Hmm, well I am assuming she is being stationed at Fort Sam right? That being said there is a chance she will have a shot at the course again seeing as it is on-site or at least it was last time I checked. However, with that being said I would sit down with OIC and go over my short term and long terms goals to reiterate why the course will benefit her nursing skills for the Army as well career progression for herself. Remember he will be writing her change of rater OER if she does happen to go to the course and you are right in saying you don't want to **** him off but at the same time you don't want to pass up the opportunity. At one time I passed up Airborne School for another job and I have never seen a slot again. I still regret it.

I don't know about the 70% fail part as many Army ICU nurses are DC without prior service or ROTC experience and her already being in leadership is a huge step up from her BOLC peers as stated on her 1059. However, he is right in saying the military nursing arena is a bit different than the civilian world but I do not see how she wouldn't have acclimated by the time March rolls around.

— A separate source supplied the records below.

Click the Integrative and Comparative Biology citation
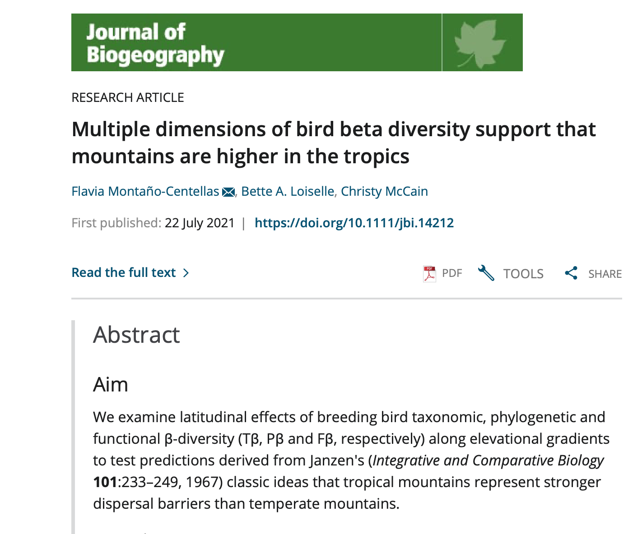This screenshot has width=642, height=534. [x=488, y=460]
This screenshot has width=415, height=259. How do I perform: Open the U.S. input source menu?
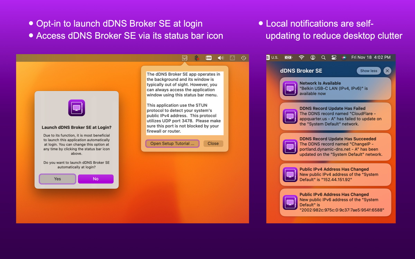coord(273,58)
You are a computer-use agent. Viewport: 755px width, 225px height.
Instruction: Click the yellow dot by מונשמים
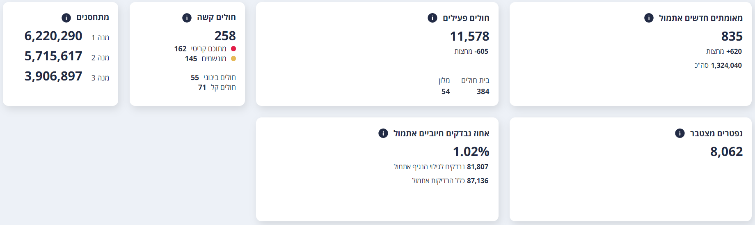pos(233,59)
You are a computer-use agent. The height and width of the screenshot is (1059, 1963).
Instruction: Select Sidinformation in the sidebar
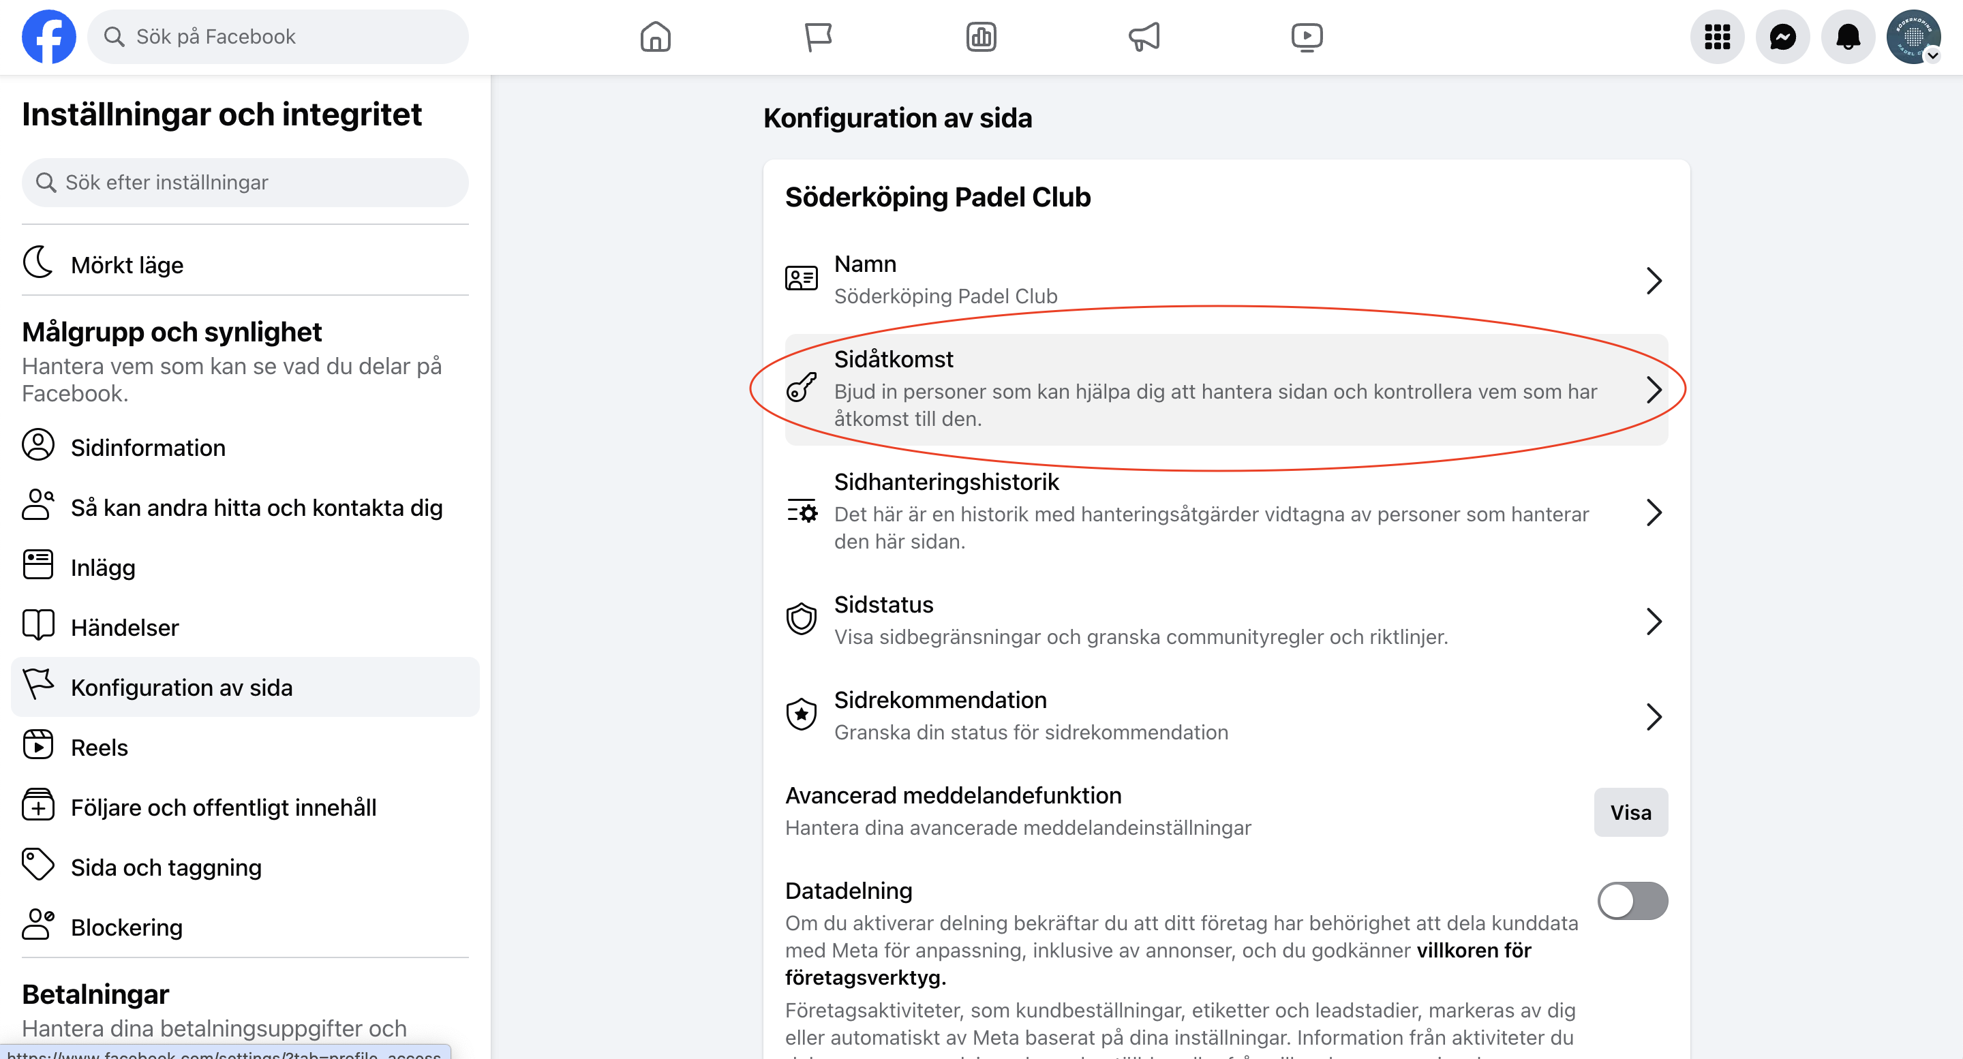[148, 447]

BLUF: Tell her to go talk with him again via one on one counseling and clarify why she feels she should be in the course. You have to advocate for yourself.

Thank you for the reply. She has another sitdown scheduled for friday. I told her she needs to explain her goals and the timelines of those goals ( in as a respectable way as humanly possible. Since uncle sam is the one setting the goals lol) and how this ICU. course is extremely important for her goal of getting into USAGPAN.

Her OIC knows the course intimately, I would be a fool not to value his opinion as would she. I suggested she ask him to sign the form on the condition if she has not proven herself worthy by the time it comes around, she would greatly consider pulling out in hopes of a later date.

I have full confidence in her abilities to impress. I think he would be confident by March that she would do very well.

Specializes in EMT, ER, Homehealth, OR.

I do not know where the OIC came up with the 70% fail rate for nurses without military experience since it is a nursing course not a military type course. He might be getting his data a little confused and thinking that not only is she new to the Army but also nursing. I could see a high failure rate if new to nursing. It could be that he is short staffed and does not want to lose anyone.

Hello,

I'm an Army ICU nurse for the last 2 years now (total army time 8 yrs), and I will say she take the course if that's what she wants to do. When I went to the course in 2011 there were 3 locations (Ft. Sam, Walter Reed, and Madigan) now it's down to one at Ft.Sam joined with the ER nurses, point being it's difficult to get the course when you want it these days. We just got 6 new ICU nurses from the course and a few being from Ft. Sam, and it took over a year for approval to get a course date. The course material is nothing military about it (except working in a military hospital and doing an apft)...it's strictly patho and pharm and lot of it in a short period of time. I was a public health nurse prior to going to ICU course (basically hadn't touched/seen a sick patient in over 2 yrs), and I managed somehow to pass! Maybe the OIC wasn't aware of her Med-surg experience....I wouldn't worry too much about a bad OER (if it's bad in nursing it's usually do to OIC not being able to write well or the nurse did something terrible).

Specializes in Med/Surge, ED, Critical Care, Anesthesia.

I agree with what was said above. If your wife wants to be an ICU nurse with an end goal of USAGPAN I would not pass up the spot she already has. From what I am hearing from recent grads, it is becoming more difficult to get into the course with only one location currently being offered. Turning down the spot could delay her a year or more waiting for another spot. I also went through course a year and a half ago at Fort Sam and while it wasn't an easy course it is definitely not as hard as her OIC is making it out to be. We only lost one individual out of a class of 20 when I went through. While your wife needs to be respectful of her current OIC she also needs to take control over her own career.